Date on Master's Thesis/Doctoral Dissertation


Document Type

Doctoral Dissertation

Degree Name

Ed. D.

Department (Legacy)

Department of Education

Committee Chair

Nystrand, Raphael O.


School superintendents--United States; School management and organization--United States; School principals--United States; Leadership--United States; Ethics--United States; Teaching


The need for moral leadership in schools compels us to seek new models for school leadership. This self-study captures the actual experience of a beginning principal using a reflective practitioner methodology in an effort to explore the "principal as minister" metaphor. The purpose of the study is to discover the similarities and differences between the role of a principal and a minister in a particular school setting and in the context of one principal's experience. Stories and vignettes of the first year and a half of the principalship were written using the participant observer lens. Reflection on the applicability and use of the "principal as minister" are a key focus of the study. The purpose of the study was two-fold: to explore the fit between the role of the principal and the minister and to study how leadership practice of one principal was affected by reflection on the "principal as minister" metaphor. Findings identify similarities between the role of a principal and a minister. Specifically, both share the following four functions: Pastoral, Prophetic, Priestly, and Pedagogic.
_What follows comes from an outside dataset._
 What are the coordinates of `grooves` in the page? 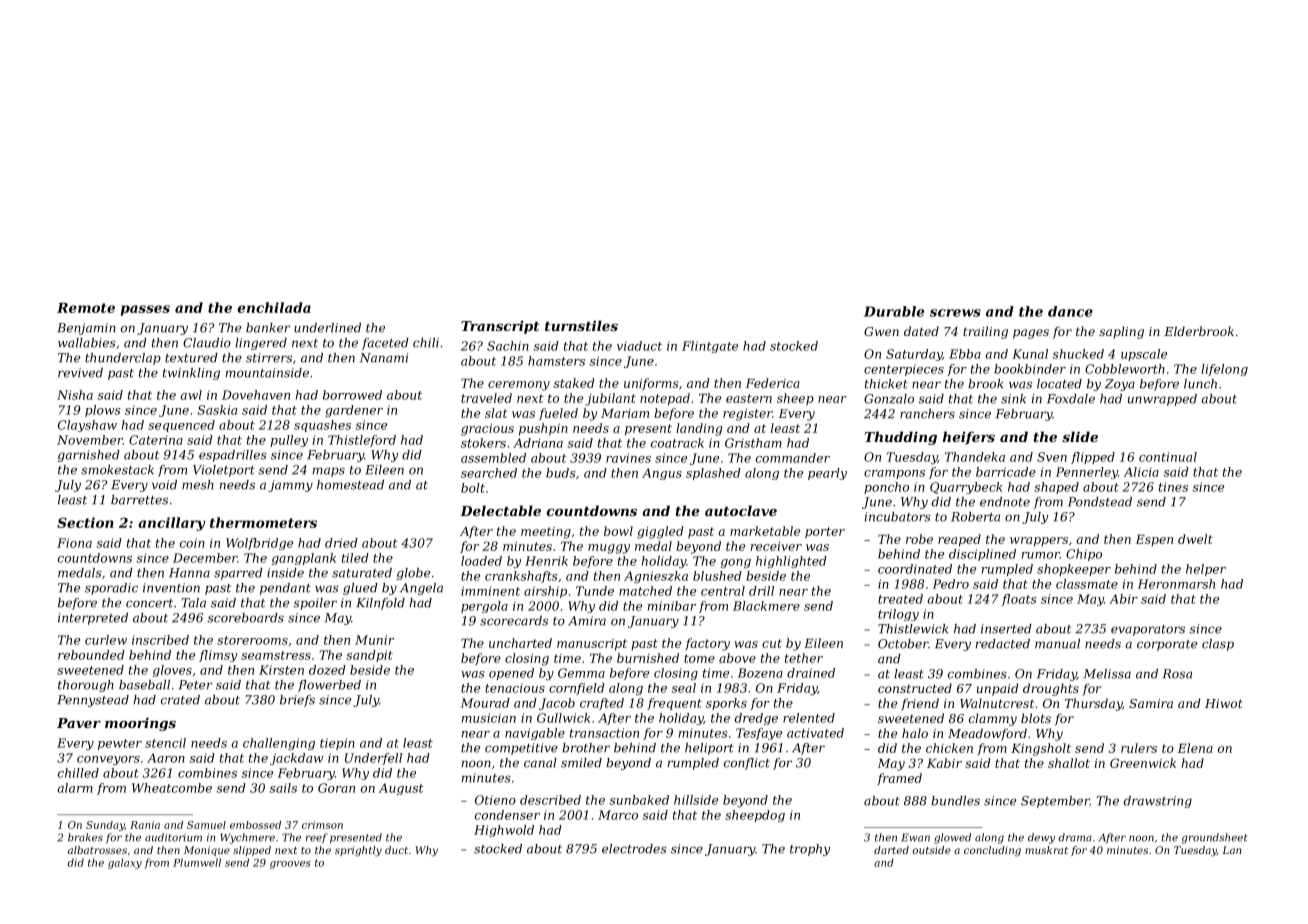 It's located at (290, 865).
In addition, sixteen skill dimensions are demonstrated: enabling others, developing trust, affirming others, sharing self, healing others, managing conflict, establishing vision, eliciting faith, admonishing others, building community, teaching others, modeling best practice, giving blessings, establishing ritual, and presiding and celebrating. Findings indicate that the use of the "principal as minister" metaphor provided a dynamic and interrelated "talkback" system for studying leadership practice in the participant-observer's experience. The metaphor was most often evoked in situations that invited competing agendas. The metaphor served both as a purpose and as a method in guiding leadership practice. Findings also reveal that reflection provided a consistent focus and enhanced awareness of the principal's role. Implications of the study for leadership theory and staff development are discussed.